Ursprünglich geht der Christopher Street Day auf einen Aufstand vom 28.Juni 1969 in Amerika zurück. In der Bar Stonewall, einer Bar für Homosexuelle, auf der Christopher Street, New York, wurden damals vermehrt gewalttätige Razzien durchgeführt. Die Razzia am Abend des 28. Juni führte zu einer Reihe Straßenschlachten mit der amerikanischen Polizei. Diese Zeit markiert geschichtlich den Beginn der Schwulen- und Lesbenbewegung. Seither wird in New York am letzten Samstag im Juni, dem Christopher Street Liberation Day, jenen Aufständen mit einem Straßenumzug gedacht. Andere Großstädte zogen nach und heute gibt es in nahezu jeder großen Stadt einen eigenen Christopher Street Day. Die beiden größten in Deutschland sind der CSD in Berlin und der CSD in Köln.

Nicht den CSD zu besuchen, sollte niemals die Empfehlung sein

Bunte Luftballons unter dem Kölner Dom gegen Homophobie: Beim CSD geht es um Sichtbarkeit von Vielfalt und Toleranz.

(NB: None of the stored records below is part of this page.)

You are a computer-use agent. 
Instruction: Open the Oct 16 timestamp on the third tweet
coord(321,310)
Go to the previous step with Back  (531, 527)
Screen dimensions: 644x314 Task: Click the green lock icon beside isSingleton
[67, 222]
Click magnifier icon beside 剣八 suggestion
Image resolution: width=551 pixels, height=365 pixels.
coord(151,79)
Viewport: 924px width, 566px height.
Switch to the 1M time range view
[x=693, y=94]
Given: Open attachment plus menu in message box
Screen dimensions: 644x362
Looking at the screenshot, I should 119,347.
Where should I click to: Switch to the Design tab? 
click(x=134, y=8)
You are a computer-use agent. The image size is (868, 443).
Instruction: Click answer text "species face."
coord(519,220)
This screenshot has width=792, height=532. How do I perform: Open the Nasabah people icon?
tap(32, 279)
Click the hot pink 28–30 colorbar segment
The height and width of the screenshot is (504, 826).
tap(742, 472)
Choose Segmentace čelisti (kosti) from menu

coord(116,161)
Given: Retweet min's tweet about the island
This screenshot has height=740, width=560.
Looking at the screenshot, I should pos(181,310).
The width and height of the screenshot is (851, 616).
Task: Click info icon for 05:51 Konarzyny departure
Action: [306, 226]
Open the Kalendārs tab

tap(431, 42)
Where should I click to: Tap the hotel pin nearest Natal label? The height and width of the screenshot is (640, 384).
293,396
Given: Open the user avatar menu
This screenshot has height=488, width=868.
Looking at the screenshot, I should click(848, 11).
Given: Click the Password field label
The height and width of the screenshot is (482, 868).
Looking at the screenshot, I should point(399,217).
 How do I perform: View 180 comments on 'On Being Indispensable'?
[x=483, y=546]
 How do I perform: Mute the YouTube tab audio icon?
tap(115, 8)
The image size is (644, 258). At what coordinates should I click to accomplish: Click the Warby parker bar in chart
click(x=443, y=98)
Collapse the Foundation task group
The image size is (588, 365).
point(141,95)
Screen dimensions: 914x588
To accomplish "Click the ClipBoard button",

Bunte Luftballons unter dem Kölner Dom gegen Homophobie: Beim CSD geht es um Sichtbarkeit von Vielfalt und Toleranz.

Ich erinnere mich an jenen Portier heute, weil ich genau das, was er uns damals riet, niemandem raten müssen möchte. Nicht den CSD zu besuchen, sollte niemals die Empfehlung sein. Vor einem Monat erst hat ein Anschlag eines einzelnen, hasserfülltem Menschen 49 Mitgliedern der LGBTQ-Szene in Orlando das Leben gekostet. Der schreckliche Fall hat uns allen wieder vor Augen geführt: Es gibt noch immer Vorbehalte in der Gesellschaft und es gibt noch immer Menschen, die in Homosexualität eine Bedrohung sehen. Nur Aufklärung und Sichtbarkeit kann Menschen ihre noch so diffusen Ängste nehmen. Dasselbe gilt für uns hier in Deutschland – wo eine Studie herausgefunden hat, dass 40% der Deutschen es als “eklig” empfinden, wenn zwei Homosexuelle sich küssen. Dieser Wert lag 2011 noch bei nur 25%.

Es zeichnet sich ein unschöner Trend ab – und das nicht nur hier, sondern quer durch die Welt, wenn man sich nur mal ansieht, wie politisch rechte Parteien überall auf dem Vormarsch sind. Alles, was wir dagegen machen können, ist wacker bleiben – und den Menschen, die noch an seltsamen Vorurteilen knabbern, zeigen, wie die LGBTQ-Wahrheit aussieht: Unbedrohlich. Vielfältig. Tolerant! Der Christopher Street Day ist dafür gemacht, genau für diese Werte einzutreten.
Deswegen möchte ich hiermit jedem empfehlen, zu einem der vielen CSDs zu gehen! Es ist immer noch an Zeit, Flagge zu zeigen, Farbe zu bekennen und die Vielfalt beim CSD zu feiern – aber eben auch, ihn als das zu nutzen, was er ist. Kein Tag für eine narzisstische Zurschaustellung sexueller Präferenzen. Nein. Ein Tag für die Gleichberechtigung und somit ein Feiern aller Lebens- und Liebesformen! Be proud!